Kevin Doalty Brophy reviews his favourite psychological novel and describes its inspirations from the works of Dostoyevsky and Woolf. Published in 1937, Journey By Moonlight is Antal Szerb’s masterpiece pertaining to nostalgia-induced ennui. It is during his honeymoon in Venice with his beautiful wife Erzsi that the protagonist, Mihály, comes to terms with the degree of freedom he has lost to the social mores of adulthood he cannot escape. Yearning to somehow return to his adolescence, Mihály is compelled to reveal to Erzsi the details of his past that he has kept from her. As if awakening the spirits of the past, an unexpected encounter with a previous friend and rebel, János, in Ravenna, commences an adventure. After abandoning Erzsi at a train station, Mihály goes off in search of his devoutly religious friend, Ervin in a desperate bid to reconcile his conflicting feelings for the past and present.  This is merely a stepping-stone to finding the elusive and mysterious Éva, who Mihály was hopelessly in love with as a teenager and is the only one capable of illuminating his way in life.
“Szerb’s style is whimsical and deft. Perhaps most compelling of all are the characters themselves, fully realised and endlessly intriguing”
The language employed in the Pushkin Press edition, translated from the original Hungarian by Len Rix, is masterful. The pacing itself is marvellous, with unpredictable twists and turns to keep the reader engaged. Szerb’s style is whimsical and deft. Perhaps most compelling of all are the characters themselves, fully realised and endlessly intriguing. Regarded as a seminal text of magical realism and modernism, a pinnacle of twentieth-century Hungarian literature, I prefer instead to view it as a spiritual successor to Freud and Jung, Schnitzler and Breton, because Journey By Moonlight is, fundamentally, a towering work of psychoanalytical surrealism. In the case of Journey By Moonlight, Szerb crafted a psychological novel on par with the oeuvres of Dostoyevsky and Woolf.
“At the crux of the novel is a psychological case study of Mihály as he reckons with his own impermanence.”

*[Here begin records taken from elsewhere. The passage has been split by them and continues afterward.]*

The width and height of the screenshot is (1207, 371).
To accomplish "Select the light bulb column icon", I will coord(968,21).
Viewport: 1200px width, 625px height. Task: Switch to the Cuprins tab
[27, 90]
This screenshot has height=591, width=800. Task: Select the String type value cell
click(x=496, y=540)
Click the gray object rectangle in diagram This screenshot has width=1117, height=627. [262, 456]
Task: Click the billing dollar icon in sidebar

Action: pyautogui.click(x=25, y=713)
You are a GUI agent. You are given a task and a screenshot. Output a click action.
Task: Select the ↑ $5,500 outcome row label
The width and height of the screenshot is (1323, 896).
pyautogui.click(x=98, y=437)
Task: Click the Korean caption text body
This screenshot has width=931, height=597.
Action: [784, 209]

Journey By Moonlight blurs the lines between fact and fiction, dreams and reality. At the crux of the novel is a psychological case study of Mihály as he reckons with his own impermanence. His yearning for Éva transcends infatuation - the mystery of her character, the conflation of sexual allure with the promise of death, represents his difficult choice: to continue living his life or submit himself to oblivion? Journey By Moonlight posits that to go on living can possibly contribute to a redemption of the finitude of consciousness.